Items from a data source
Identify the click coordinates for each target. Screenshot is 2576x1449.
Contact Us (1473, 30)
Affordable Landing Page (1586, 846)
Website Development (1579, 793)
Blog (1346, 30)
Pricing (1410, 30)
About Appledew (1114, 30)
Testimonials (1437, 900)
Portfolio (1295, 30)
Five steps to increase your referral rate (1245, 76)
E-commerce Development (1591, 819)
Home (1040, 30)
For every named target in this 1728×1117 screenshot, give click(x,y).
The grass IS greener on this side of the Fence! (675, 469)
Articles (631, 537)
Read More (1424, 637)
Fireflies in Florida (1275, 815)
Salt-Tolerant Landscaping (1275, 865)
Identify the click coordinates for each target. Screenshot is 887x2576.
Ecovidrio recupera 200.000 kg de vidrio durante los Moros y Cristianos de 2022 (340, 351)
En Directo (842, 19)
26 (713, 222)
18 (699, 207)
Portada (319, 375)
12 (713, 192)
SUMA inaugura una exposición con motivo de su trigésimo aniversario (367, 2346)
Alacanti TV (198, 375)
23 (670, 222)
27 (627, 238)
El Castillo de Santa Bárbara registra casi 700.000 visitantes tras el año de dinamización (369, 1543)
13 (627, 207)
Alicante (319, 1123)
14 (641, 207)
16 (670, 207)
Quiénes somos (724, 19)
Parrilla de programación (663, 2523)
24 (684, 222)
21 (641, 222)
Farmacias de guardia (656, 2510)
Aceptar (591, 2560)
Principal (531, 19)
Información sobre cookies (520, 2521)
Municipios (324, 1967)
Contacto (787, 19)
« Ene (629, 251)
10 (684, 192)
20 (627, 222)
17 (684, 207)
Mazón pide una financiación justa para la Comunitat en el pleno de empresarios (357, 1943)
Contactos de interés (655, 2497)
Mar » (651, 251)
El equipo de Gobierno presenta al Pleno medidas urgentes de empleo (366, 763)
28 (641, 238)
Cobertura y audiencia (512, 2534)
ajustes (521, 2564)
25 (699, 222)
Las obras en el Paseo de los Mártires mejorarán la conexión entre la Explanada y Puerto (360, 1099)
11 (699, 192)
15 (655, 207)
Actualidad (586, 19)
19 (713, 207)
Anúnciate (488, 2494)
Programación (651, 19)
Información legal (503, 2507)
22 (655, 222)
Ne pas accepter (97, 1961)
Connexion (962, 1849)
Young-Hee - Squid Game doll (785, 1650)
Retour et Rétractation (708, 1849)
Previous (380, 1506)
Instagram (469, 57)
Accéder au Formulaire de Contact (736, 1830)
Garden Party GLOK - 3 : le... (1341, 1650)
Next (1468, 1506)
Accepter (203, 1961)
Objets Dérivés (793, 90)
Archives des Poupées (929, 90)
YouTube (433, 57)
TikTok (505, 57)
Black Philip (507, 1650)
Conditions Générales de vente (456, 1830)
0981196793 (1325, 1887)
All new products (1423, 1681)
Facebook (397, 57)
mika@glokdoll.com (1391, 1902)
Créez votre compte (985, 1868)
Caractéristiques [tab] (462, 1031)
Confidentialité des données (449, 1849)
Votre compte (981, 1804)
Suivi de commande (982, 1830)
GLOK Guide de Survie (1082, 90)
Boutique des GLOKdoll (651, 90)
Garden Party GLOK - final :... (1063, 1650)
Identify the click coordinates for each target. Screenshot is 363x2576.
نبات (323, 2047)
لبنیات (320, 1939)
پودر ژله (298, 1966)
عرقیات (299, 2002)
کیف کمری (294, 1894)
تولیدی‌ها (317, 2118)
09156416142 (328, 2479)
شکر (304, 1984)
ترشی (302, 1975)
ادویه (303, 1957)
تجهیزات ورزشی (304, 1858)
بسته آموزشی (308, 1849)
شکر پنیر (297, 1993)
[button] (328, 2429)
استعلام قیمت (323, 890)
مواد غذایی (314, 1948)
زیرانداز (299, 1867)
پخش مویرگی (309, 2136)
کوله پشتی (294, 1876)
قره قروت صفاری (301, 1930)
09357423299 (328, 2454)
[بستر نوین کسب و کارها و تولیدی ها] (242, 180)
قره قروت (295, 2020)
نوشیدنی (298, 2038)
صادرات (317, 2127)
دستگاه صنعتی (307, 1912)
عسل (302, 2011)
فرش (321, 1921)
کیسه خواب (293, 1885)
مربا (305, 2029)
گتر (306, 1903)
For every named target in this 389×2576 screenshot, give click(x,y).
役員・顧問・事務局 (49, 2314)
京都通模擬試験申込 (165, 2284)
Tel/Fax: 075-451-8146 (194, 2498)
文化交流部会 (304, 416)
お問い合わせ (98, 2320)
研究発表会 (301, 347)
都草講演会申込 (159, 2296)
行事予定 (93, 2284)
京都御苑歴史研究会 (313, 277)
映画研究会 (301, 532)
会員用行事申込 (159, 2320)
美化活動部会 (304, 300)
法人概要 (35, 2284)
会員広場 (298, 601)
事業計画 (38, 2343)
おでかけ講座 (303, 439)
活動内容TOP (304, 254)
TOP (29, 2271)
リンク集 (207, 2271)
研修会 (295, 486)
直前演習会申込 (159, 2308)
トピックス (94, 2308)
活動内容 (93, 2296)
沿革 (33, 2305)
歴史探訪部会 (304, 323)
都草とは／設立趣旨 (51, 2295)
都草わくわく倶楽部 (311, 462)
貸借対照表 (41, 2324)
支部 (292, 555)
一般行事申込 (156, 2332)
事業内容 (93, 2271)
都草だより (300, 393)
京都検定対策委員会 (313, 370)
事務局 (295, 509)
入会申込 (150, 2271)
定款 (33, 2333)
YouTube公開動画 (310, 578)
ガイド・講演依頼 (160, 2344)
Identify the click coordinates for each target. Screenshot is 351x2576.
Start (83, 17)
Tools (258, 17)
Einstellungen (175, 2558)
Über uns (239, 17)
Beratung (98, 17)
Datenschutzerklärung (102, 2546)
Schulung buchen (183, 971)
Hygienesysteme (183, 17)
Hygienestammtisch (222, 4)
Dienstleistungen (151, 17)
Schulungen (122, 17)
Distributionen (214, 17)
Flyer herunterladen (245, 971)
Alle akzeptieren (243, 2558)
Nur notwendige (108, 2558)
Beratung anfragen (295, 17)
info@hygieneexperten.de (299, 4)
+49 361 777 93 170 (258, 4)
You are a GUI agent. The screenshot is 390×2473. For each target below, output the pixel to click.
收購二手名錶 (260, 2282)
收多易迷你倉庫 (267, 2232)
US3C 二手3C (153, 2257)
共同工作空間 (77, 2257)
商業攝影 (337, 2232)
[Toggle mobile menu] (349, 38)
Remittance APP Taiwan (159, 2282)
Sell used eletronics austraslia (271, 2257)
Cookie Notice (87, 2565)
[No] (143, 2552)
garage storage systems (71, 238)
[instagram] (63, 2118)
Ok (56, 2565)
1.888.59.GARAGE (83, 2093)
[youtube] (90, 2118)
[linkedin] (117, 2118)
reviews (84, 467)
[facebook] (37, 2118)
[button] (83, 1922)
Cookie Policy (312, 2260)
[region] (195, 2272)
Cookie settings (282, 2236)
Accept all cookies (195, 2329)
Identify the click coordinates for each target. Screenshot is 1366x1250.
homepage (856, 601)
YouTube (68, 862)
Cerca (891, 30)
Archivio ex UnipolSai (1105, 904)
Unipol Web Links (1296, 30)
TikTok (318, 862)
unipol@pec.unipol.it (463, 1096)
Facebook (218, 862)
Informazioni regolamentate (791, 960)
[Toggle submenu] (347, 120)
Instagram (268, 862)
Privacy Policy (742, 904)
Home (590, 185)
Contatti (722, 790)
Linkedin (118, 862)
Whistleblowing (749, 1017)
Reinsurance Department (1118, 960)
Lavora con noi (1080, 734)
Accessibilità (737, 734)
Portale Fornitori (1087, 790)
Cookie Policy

**Task brief**
Print every entry exactly as written.

**Exercise answer**
Identify the click coordinates for each target. Screenshot is 2576x1449.
Contact Us (1473, 30)
Affordable Landing Page (1586, 846)
Website Development (1579, 793)
Blog (1346, 30)
Pricing (1410, 30)
About Appledew (1114, 30)
Testimonials (1437, 900)
Portfolio (1295, 30)
Five steps to increase your referral rate (1245, 76)
E-commerce Development (1591, 819)
Home (1040, 30)
For every named target in this 1728×1117 screenshot, give click(x,y).
The grass IS greener on this side of the Fence! (675, 469)
Articles (631, 537)
Read More (1424, 637)
Fireflies in Florida (1275, 815)
Salt-Tolerant Landscaping (1275, 865)
Identify the click coordinates for each target. Screenshot is 887x2576.
Ecovidrio recupera 200.000 kg de vidrio durante los Moros y Cristianos de 2022 (340, 351)
En Directo (842, 19)
26 (713, 222)
18 (699, 207)
Portada (319, 375)
12 (713, 192)
SUMA inaugura una exposición con motivo de su trigésimo aniversario (367, 2346)
Alacanti TV (198, 375)
23 (670, 222)
27 (627, 238)
El Castillo de Santa Bárbara registra casi 700.000 visitantes tras el año de dinamización (369, 1543)
13 (627, 207)
Alicante (319, 1123)
14 (641, 207)
16 (670, 207)
Quiénes somos (724, 19)
Parrilla de programación (663, 2523)
24 (684, 222)
21 (641, 222)
Farmacias de guardia (656, 2510)
Aceptar (591, 2560)
Principal (531, 19)
Información sobre cookies (520, 2521)
Municipios (324, 1967)
Contacto (787, 19)
« Ene (629, 251)
10 (684, 192)
20 (627, 222)
17 (684, 207)
Mazón pide una financiación justa para la Comunitat en el pleno de empresarios (357, 1943)
Contactos de interés (655, 2497)
Mar » (651, 251)
El equipo de Gobierno presenta al Pleno medidas urgentes de empleo (366, 763)
28 (641, 238)
Cobertura y audiencia (512, 2534)
ajustes (521, 2564)
25 (699, 222)
Las obras en el Paseo de los Mártires mejorarán la conexión entre la Explanada y Puerto (360, 1099)
11 (699, 192)
15 (655, 207)
Actualidad (586, 19)
19 (713, 207)
Anúnciate (488, 2494)
Programación (651, 19)
Información legal (503, 2507)
22 (655, 222)
Ne pas accepter (97, 1961)
Connexion (962, 1849)
Young-Hee - Squid Game doll (785, 1650)
Retour et Rétractation (708, 1849)
Previous (380, 1506)
Instagram (469, 57)
Accéder au Formulaire de Contact (736, 1830)
Garden Party GLOK - 3 : le... (1341, 1650)
Next (1468, 1506)
Accepter (203, 1961)
Objets Dérivés (793, 90)
Archives des Poupées (929, 90)
YouTube (433, 57)
TikTok (505, 57)
Black Philip (507, 1650)
Conditions Générales de vente (456, 1830)
0981196793 (1325, 1887)
All new products (1423, 1681)
Facebook (397, 57)
mika@glokdoll.com (1391, 1902)
Créez votre compte (985, 1868)
Caractéristiques [tab] (462, 1031)
Confidentialité des données (449, 1849)
Votre compte (981, 1804)
Suivi de commande (982, 1830)
GLOK Guide de Survie (1082, 90)
Boutique des GLOKdoll (651, 90)
Garden Party GLOK - final :... (1063, 1650)
Identify the click coordinates for each target. Screenshot is 363x2576.
نبات (323, 2047)
لبنیات (320, 1939)
پودر ژله (298, 1966)
عرقیات (299, 2002)
کیف کمری (294, 1894)
تولیدی‌ها (317, 2118)
09156416142 (328, 2479)
شکر (304, 1984)
ترشی (302, 1975)
ادویه (303, 1957)
تجهیزات ورزشی (304, 1858)
بسته آموزشی (308, 1849)
شکر پنیر (297, 1993)
[button] (328, 2429)
استعلام قیمت (323, 890)
مواد غذایی (314, 1948)
زیرانداز (299, 1867)
پخش مویرگی (309, 2136)
کوله پشتی (294, 1876)
قره قروت صفاری (301, 1930)
09357423299 (328, 2454)
[بستر نوین کسب و کارها و تولیدی ها] (242, 180)
قره قروت (295, 2020)
نوشیدنی (298, 2038)
صادرات (317, 2127)
دستگاه صنعتی (307, 1912)
عسل (302, 2011)
فرش (321, 1921)
کیسه خواب (293, 1885)
مربا (305, 2029)
گتر (306, 1903)
For every named target in this 389×2576 screenshot, give click(x,y).
役員・顧問・事務局 (49, 2314)
京都通模擬試験申込 (165, 2284)
Tel/Fax: 075-451-8146 (194, 2498)
文化交流部会 (304, 416)
お問い合わせ (98, 2320)
研究発表会 (301, 347)
都草講演会申込 (159, 2296)
行事予定 (93, 2284)
京都御苑歴史研究会 (313, 277)
映画研究会 (301, 532)
会員用行事申込 (159, 2320)
美化活動部会 (304, 300)
法人概要 (35, 2284)
会員広場 (298, 601)
事業計画 (38, 2343)
おでかけ講座 (303, 439)
活動内容TOP (304, 254)
TOP (29, 2271)
リンク集 (207, 2271)
研修会 (295, 486)
直前演習会申込 (159, 2308)
トピックス (94, 2308)
活動内容 (93, 2296)
沿革 (33, 2305)
歴史探訪部会 (304, 323)
都草とは／設立趣旨 (51, 2295)
都草わくわく倶楽部 (311, 462)
貸借対照表 (41, 2324)
支部 (292, 555)
一般行事申込 (156, 2332)
事業内容 (93, 2271)
都草だより (300, 393)
京都検定対策委員会 (313, 370)
事務局 (295, 509)
入会申込 (150, 2271)
定款 (33, 2333)
YouTube公開動画 (310, 578)
ガイド・講演依頼 (160, 2344)
Identify the click coordinates for each target. Screenshot is 351x2576.
Start (83, 17)
Tools (258, 17)
Einstellungen (175, 2558)
Über uns (239, 17)
Beratung (98, 17)
Datenschutzerklärung (102, 2546)
Schulung buchen (183, 971)
Hygienesysteme (183, 17)
Hygienestammtisch (222, 4)
Dienstleistungen (151, 17)
Schulungen (122, 17)
Distributionen (214, 17)
Flyer herunterladen (245, 971)
Alle akzeptieren (243, 2558)
Nur notwendige (108, 2558)
Beratung anfragen (295, 17)
info@hygieneexperten.de (299, 4)
+49 361 777 93 170 (258, 4)
You are a GUI agent. The screenshot is 390×2473. For each target below, output the pixel to click.
收購二手名錶 (260, 2282)
收多易迷你倉庫 (267, 2232)
US3C 二手3C (153, 2257)
共同工作空間 (77, 2257)
商業攝影 (337, 2232)
[Toggle mobile menu] (349, 38)
Remittance APP Taiwan (159, 2282)
Sell used eletronics austraslia (271, 2257)
Cookie Notice (87, 2565)
[No] (143, 2552)
garage storage systems (71, 238)
[instagram] (63, 2118)
Ok (56, 2565)
1.888.59.GARAGE (83, 2093)
[youtube] (90, 2118)
[linkedin] (117, 2118)
reviews (84, 467)
[facebook] (37, 2118)
[button] (83, 1922)
Cookie Policy (312, 2260)
[region] (195, 2272)
Cookie settings (282, 2236)
Accept all cookies (195, 2329)
Identify the click coordinates for each target. Screenshot is 1366x1250.
homepage (856, 601)
YouTube (68, 862)
Cerca (891, 30)
Archivio ex UnipolSai (1105, 904)
Unipol Web Links (1296, 30)
TikTok (318, 862)
unipol@pec.unipol.it (463, 1096)
Facebook (218, 862)
Informazioni regolamentate (791, 960)
[Toggle submenu] (347, 120)
Instagram (268, 862)
Privacy Policy (742, 904)
Home (590, 185)
Contatti (722, 790)
Linkedin (118, 862)
Whistleblowing (749, 1017)
Reinsurance Department (1118, 960)
Lavora con noi (1080, 734)
Accessibilità (737, 734)
Portale Fornitori (1087, 790)
Cookie Policy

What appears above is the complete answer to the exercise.